Methods Laboratory tests.—Serum alanine aminotransferase, aspartate aminotransferase, gamma glutamyl transpeptidase, alkaline phosphatase, bilirubin, fasting glucose, cholesterol, triglycerides levels, and complete blood cell counts were measured by our central laboratory on a 24-channel automated chemical analyzer by using standard reagents before biopsy and MR imaging. Insulin was measured by radioimmunoassay. For exclusion of other forms of liver disease, we measured serological markers for viral infections (anti–hepatitis A virus immunoglobulin M, hepatitis B surface antigen, anti–hepatitis B surface, hepatitis B e antigen, anti–hepatitis B, anti–hepatitis B core antigen immunoglobulin M, immunoglobulin G, antihepatitis C virus, anticytomegalovirus, antiherpes simplex virus, anti–Epstein-Barr virus, serum iron, ferritin, copper, ceruloplasmin, and alpha-1 antitrypsin levels), and we performed serological studies for antinuclear antibody, antismooth muscle antibody, and antimitochondrial antibodies. Body mass index (BMI) was calculated as body weight in kilograms divided by height in meters (kg/m2). Definitions of obesity were based on criteria from the World Health Organization, and BMI from 25 to 29.9 kg/m2 was considered overweight and BMI of 30 kg/m2 or greater was considered to be obese (29). Insulin resistance was calculated on the basis of fasting plasma glucose and insulin values by using the following homeostasis model assessment and insulin resistance method calculation: plasma glucose (mg/ dL) 3 insulin (µg/mL)/405 (30). Histologic evaluation.—Liver biopsies were percutaneously performed by a gastroenterologist through the right-side

intercostal area of segment V–VI. All liver biopsy specimens were retrieved from the archives of the Department of Pathology at Ankara University. Liver biopsy material was mounted on archival slides that were originally prepared from 10% formalin-fixed paraffin-embedded tissue and stained with hematoxylineosin and Masson trichrome to evaluate fibrosis. Biopsy specimens were evaluated by a pathologist (B.S., 15 years of experience) blinded to the clinical and biochemical data. Biopsies were scored by using the NASH Clinical Research Network NAFLD activity score and fibrosis score (31). Hepatic steatosis was classified from grade 0 to grade 3. Minimal steatosis was classified as less than 5.0% steatosis; mild steatosis, or grade 1, between 5.0% and 33.0%; moderate steatosis, or grade 2, between 33.0% and 66.0%; and severe steatosis, or grade 3, as more than 66.0%. Lobular inflammation was defined according to foci per magnification field 2003, and graded as follows: grade 0, no inflammation; grade 1, less than 2 foci; grade 2, 2–4 foci; and grade 3, more than 4 foci.
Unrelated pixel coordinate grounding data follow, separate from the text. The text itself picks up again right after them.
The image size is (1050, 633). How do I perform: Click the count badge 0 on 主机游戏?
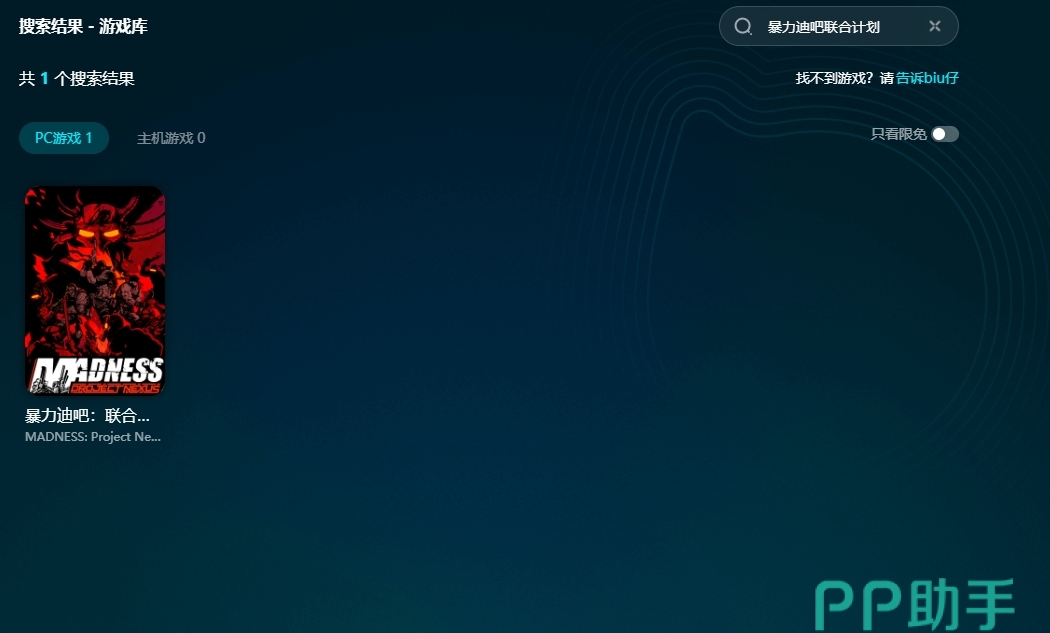point(201,138)
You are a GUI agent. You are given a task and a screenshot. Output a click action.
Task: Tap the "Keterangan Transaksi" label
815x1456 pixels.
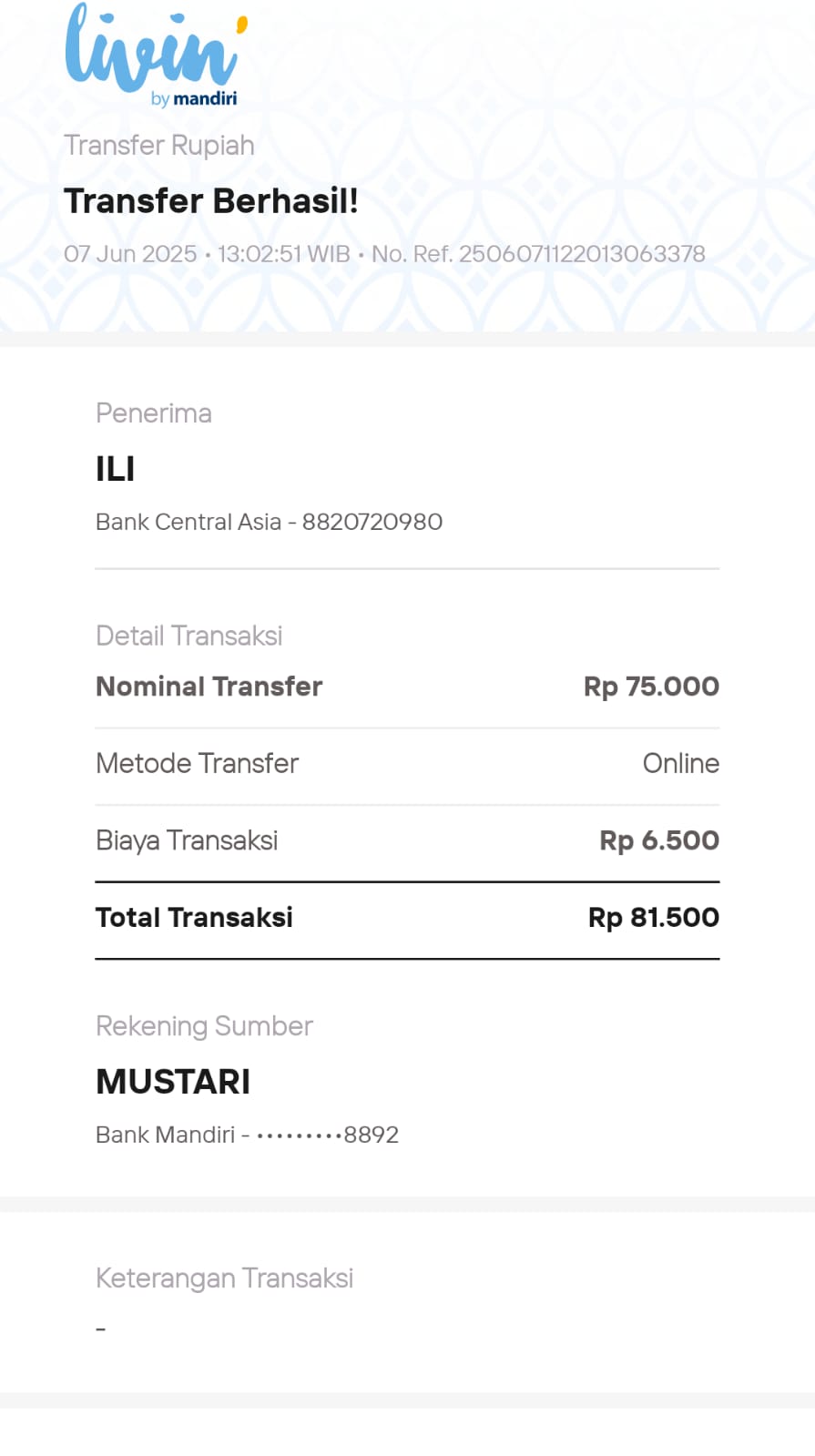click(x=224, y=1278)
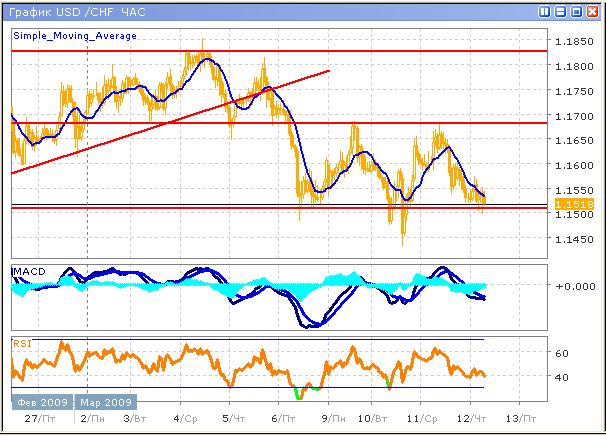This screenshot has height=436, width=606.
Task: Maximize the USD/CHF chart window
Action: (576, 12)
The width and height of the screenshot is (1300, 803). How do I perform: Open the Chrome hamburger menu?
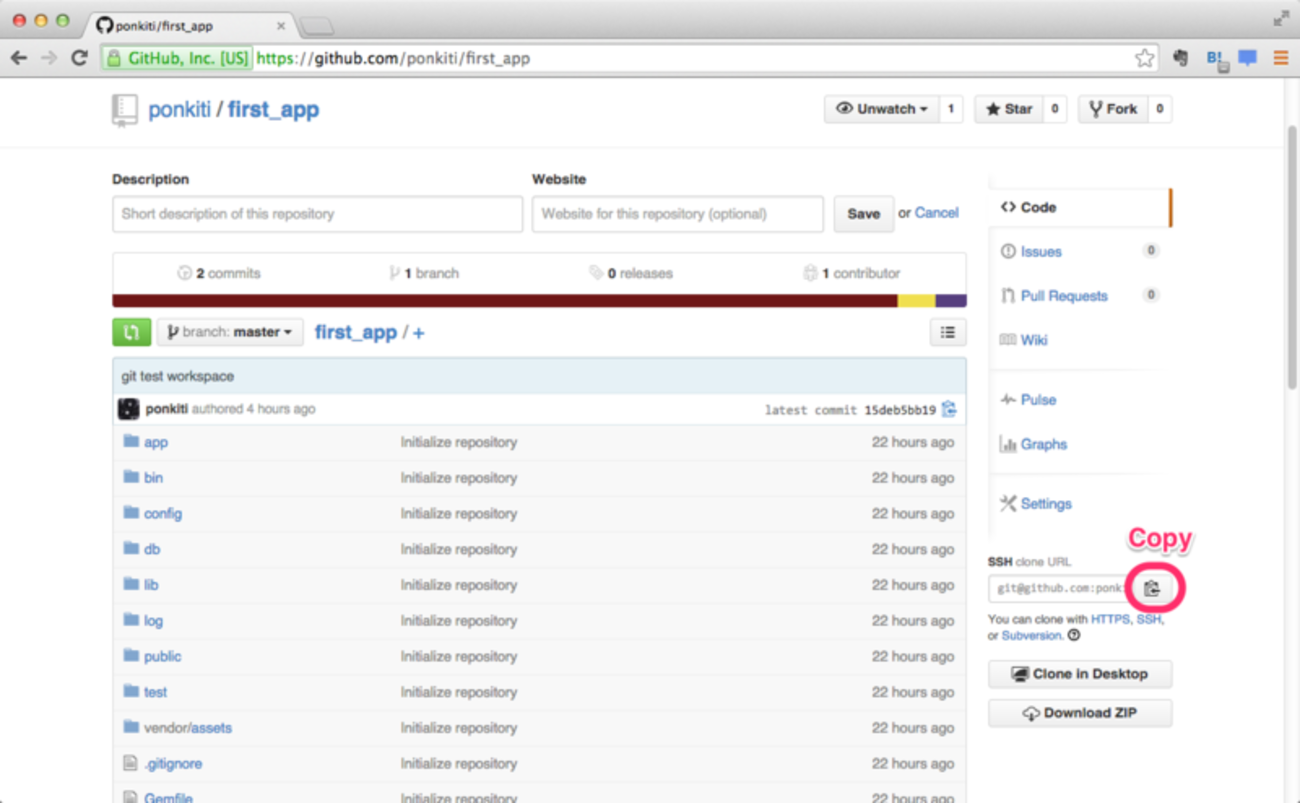click(x=1280, y=58)
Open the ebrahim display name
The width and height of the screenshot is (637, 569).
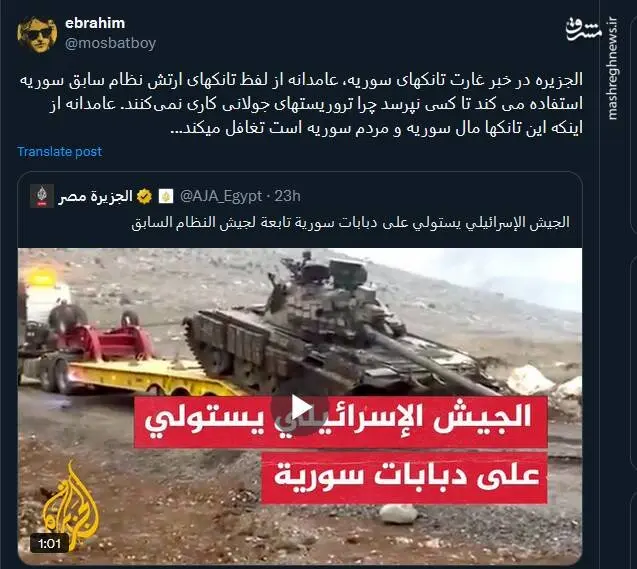tap(95, 23)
Portal inflammation was graded as follows: grade 0, none; grade 1, mild; grade 2, moderate; or grade 3, marked. Fibrosis was graded as follows: stage 0, none; stage 1, perisinusoidal or periportal; stage 2, perisinusoidal and portal or periportal; stage 3, bridging fibrosis; or stage 4, cirrhosis. Clinically important fibrosis was defined as fibrosis stage 2–4. NAFLD activity score, with a range of 0 to 8, was calculated based on the grade of steatosis (grades 0–3), lobular inflammation (grades 0–3), and ballooning (grades 0–2)(31). NASH was defined as patients with NAFLD activity score graded 5 or greater, while patients with NAFLD activity score less than 3 were not diagnosed as having NASH (31).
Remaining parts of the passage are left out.